WHAT YOU HAVE TO DO: Scan the records for the string "Image". State how many lines contain it and add nothing.

########################################

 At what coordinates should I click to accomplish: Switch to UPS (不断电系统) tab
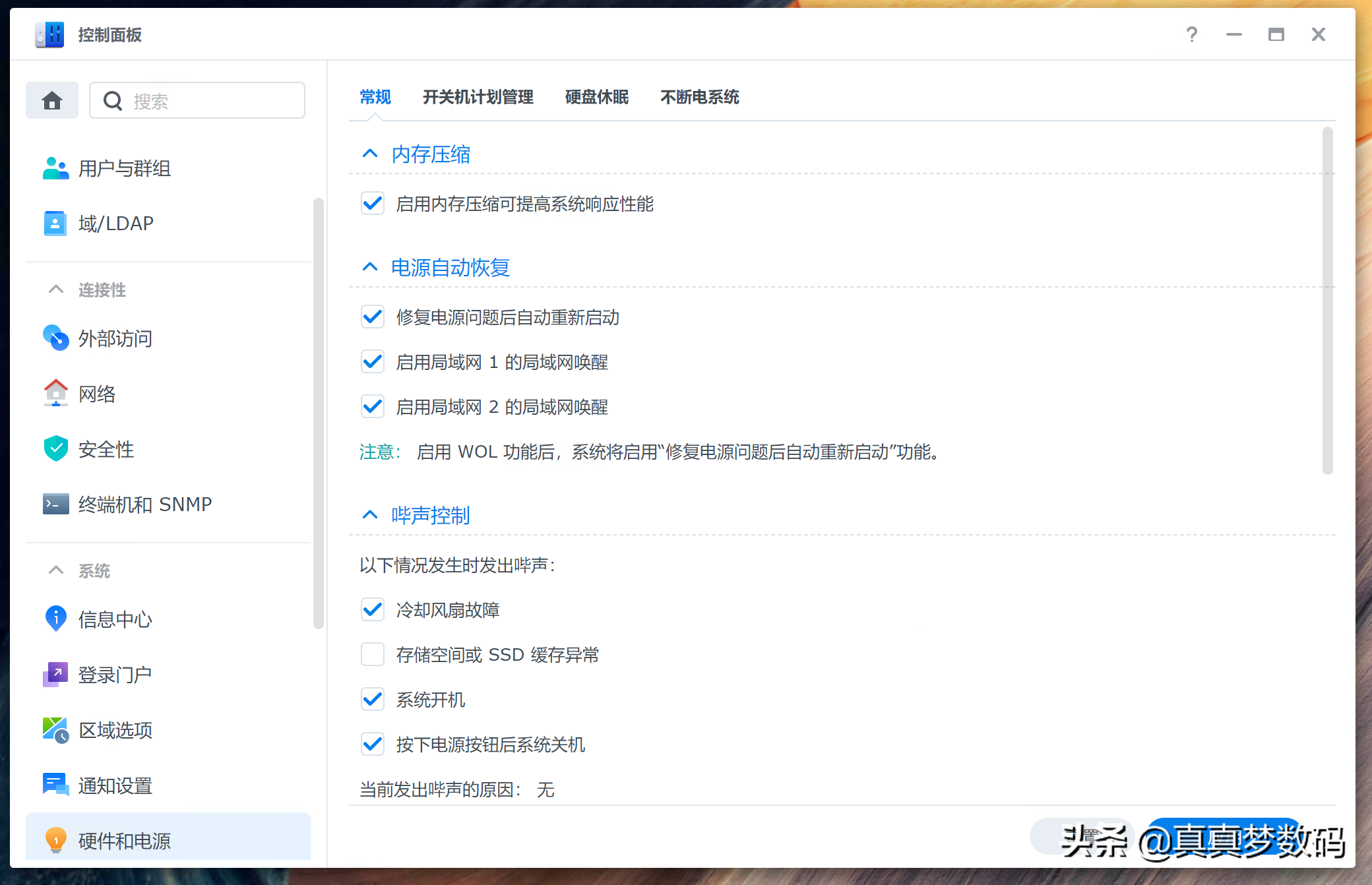(x=699, y=98)
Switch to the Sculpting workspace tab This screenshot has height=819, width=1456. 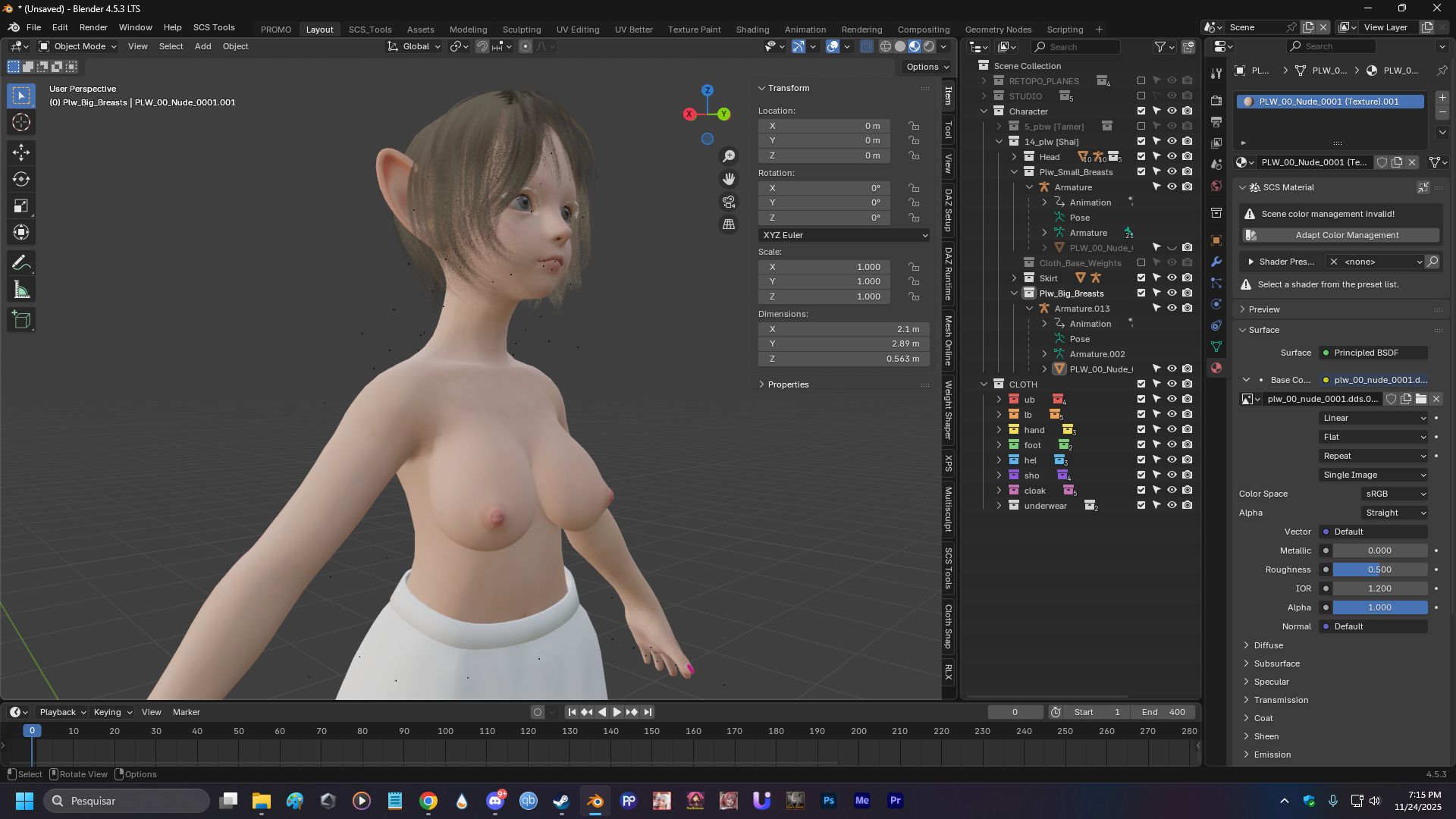(x=521, y=30)
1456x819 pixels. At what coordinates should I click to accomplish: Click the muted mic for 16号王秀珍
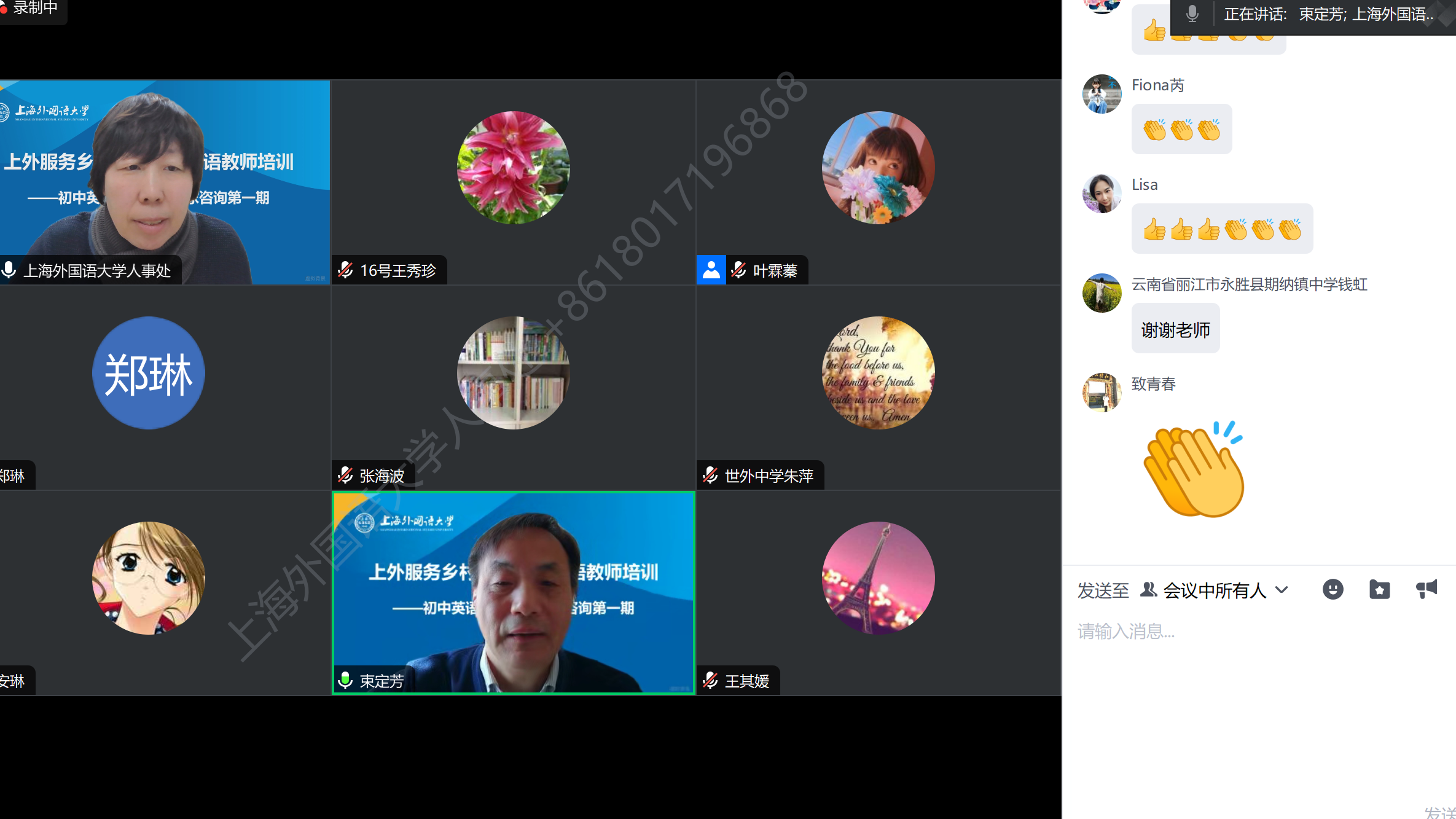[x=345, y=270]
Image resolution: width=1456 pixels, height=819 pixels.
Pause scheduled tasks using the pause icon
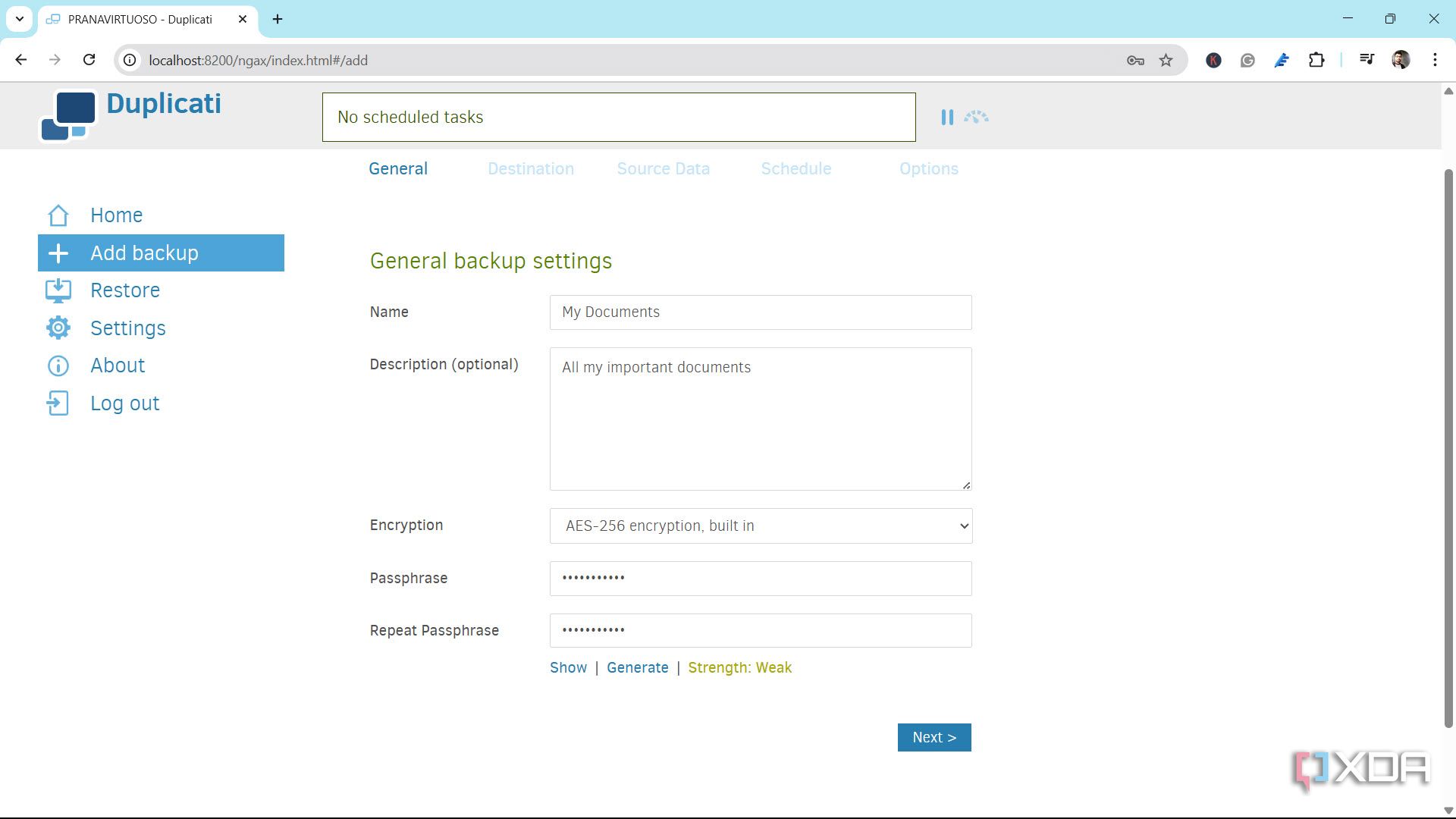[x=947, y=117]
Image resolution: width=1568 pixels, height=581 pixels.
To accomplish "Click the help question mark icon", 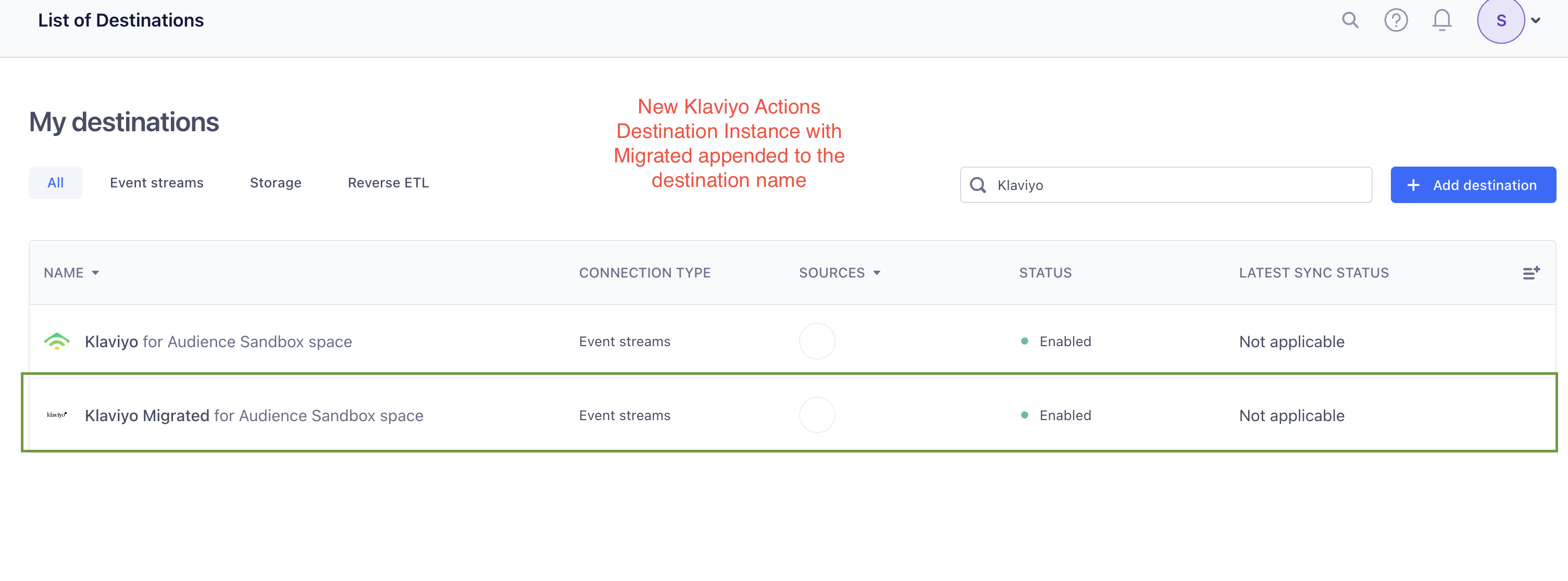I will pyautogui.click(x=1396, y=20).
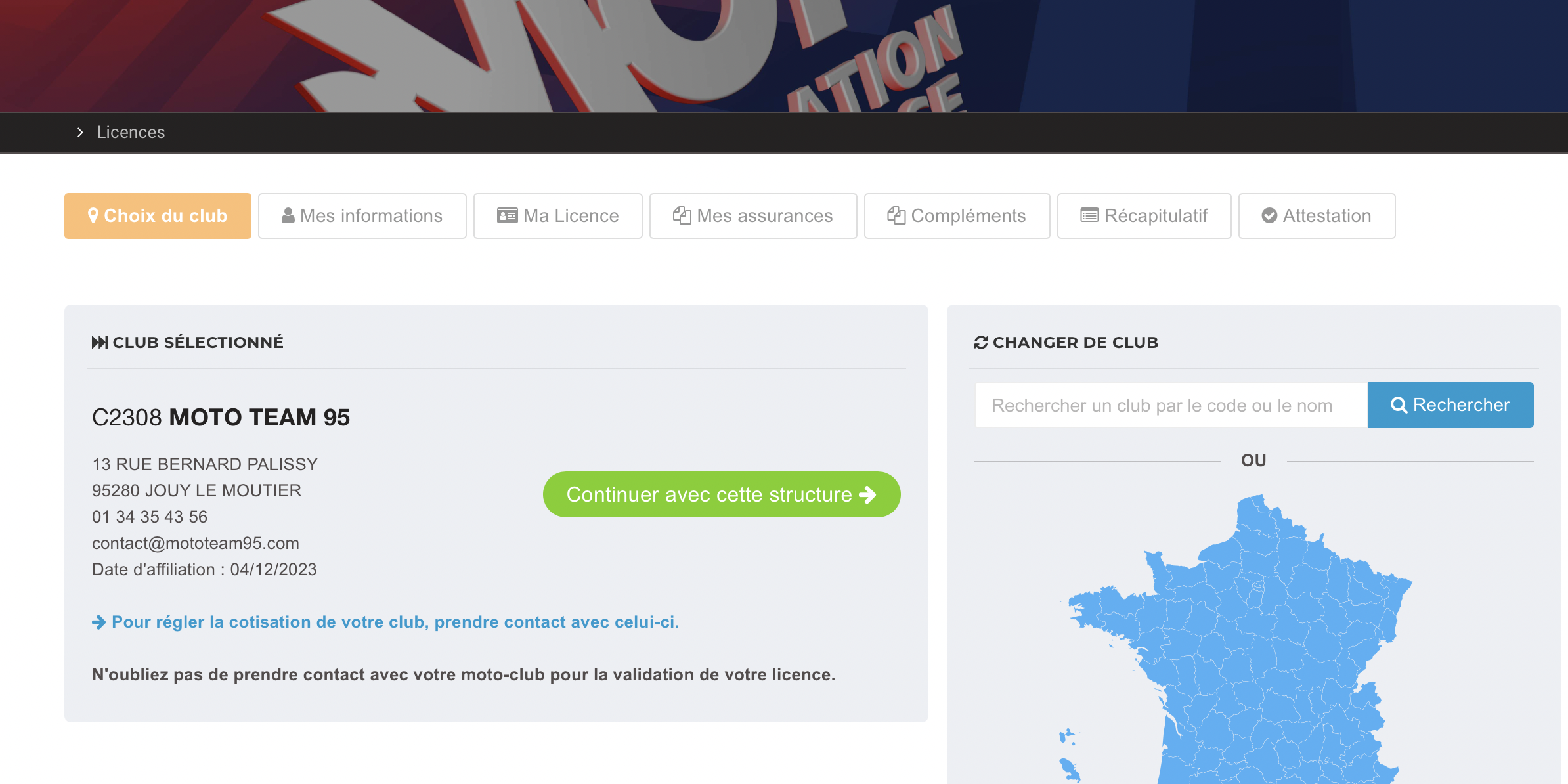This screenshot has width=1568, height=784.
Task: Click the refresh icon beside Changer de club
Action: coord(981,342)
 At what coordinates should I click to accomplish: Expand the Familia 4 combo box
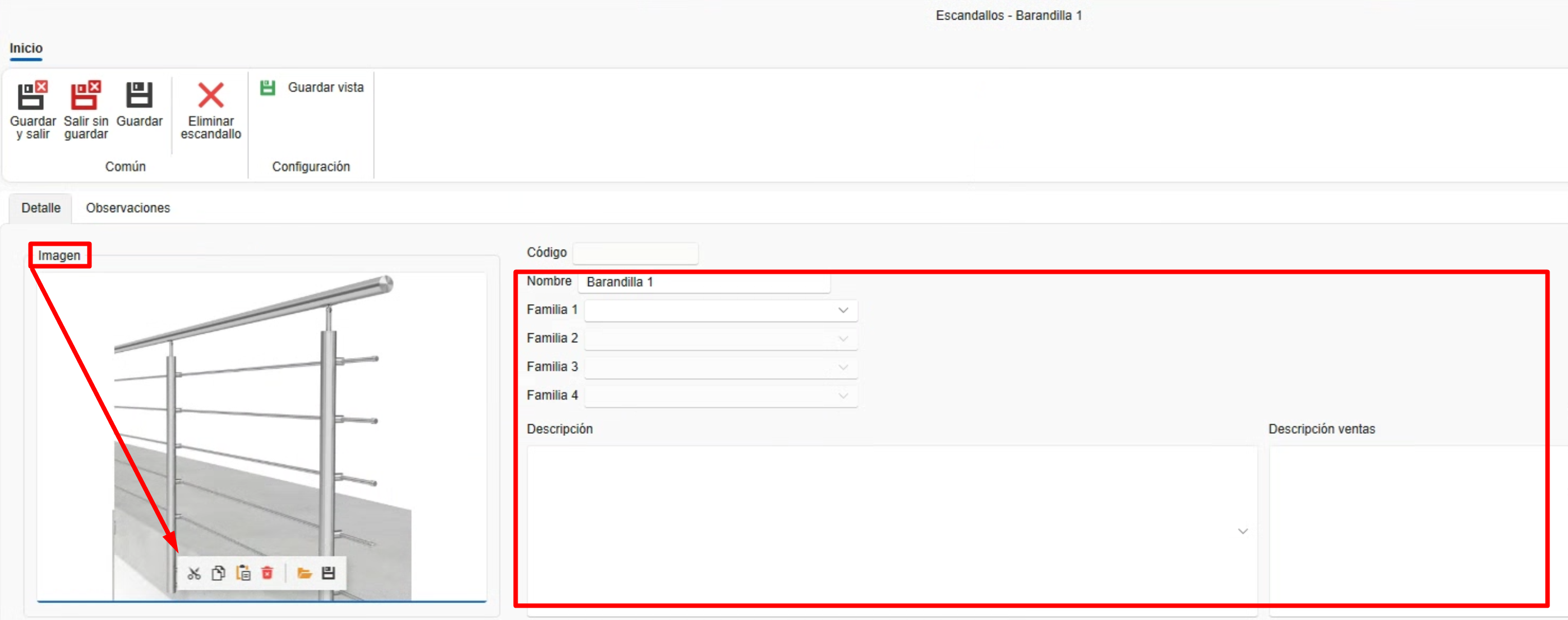[842, 396]
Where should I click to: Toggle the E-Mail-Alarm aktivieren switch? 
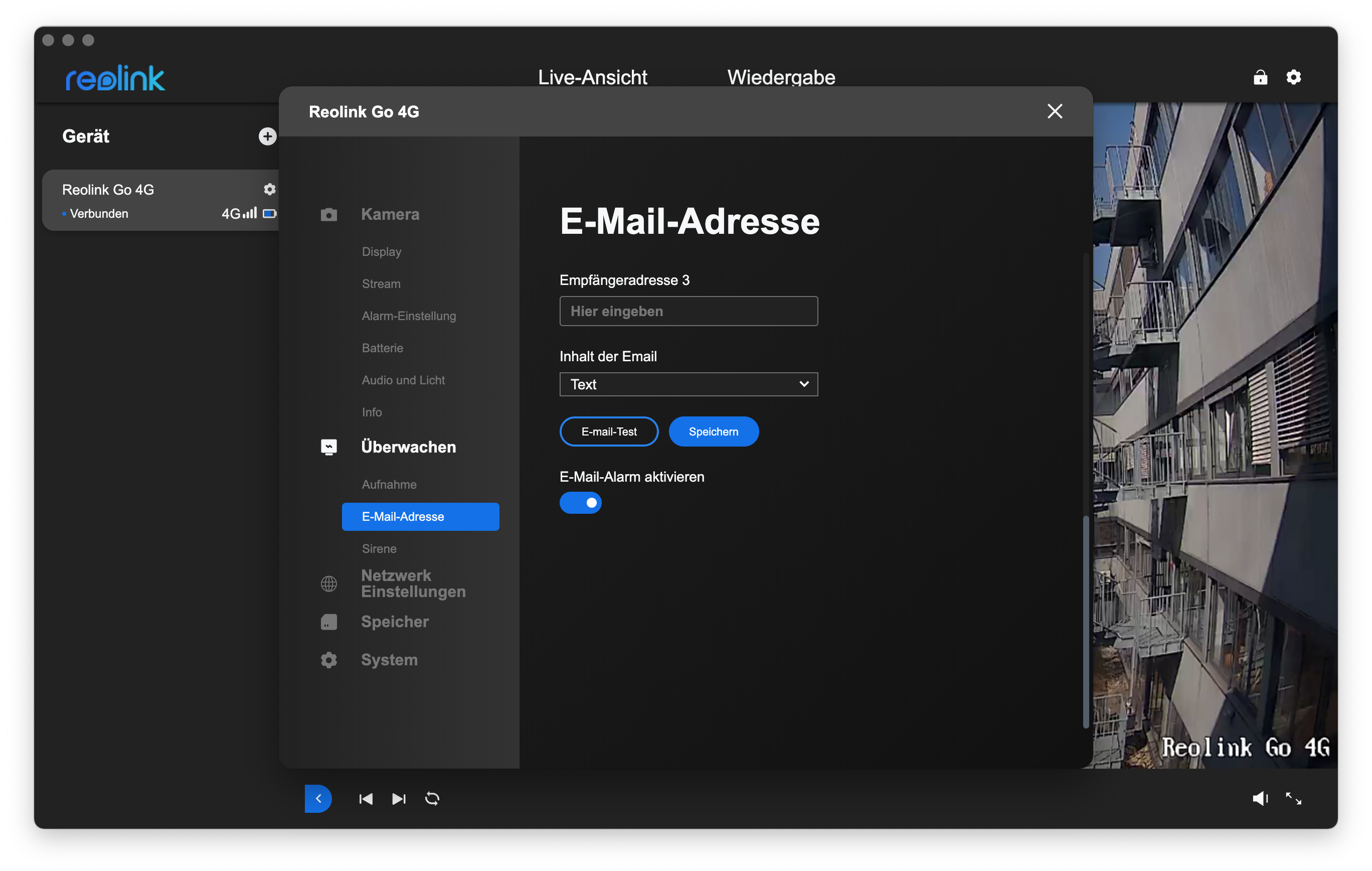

########################################

ANSWER: 2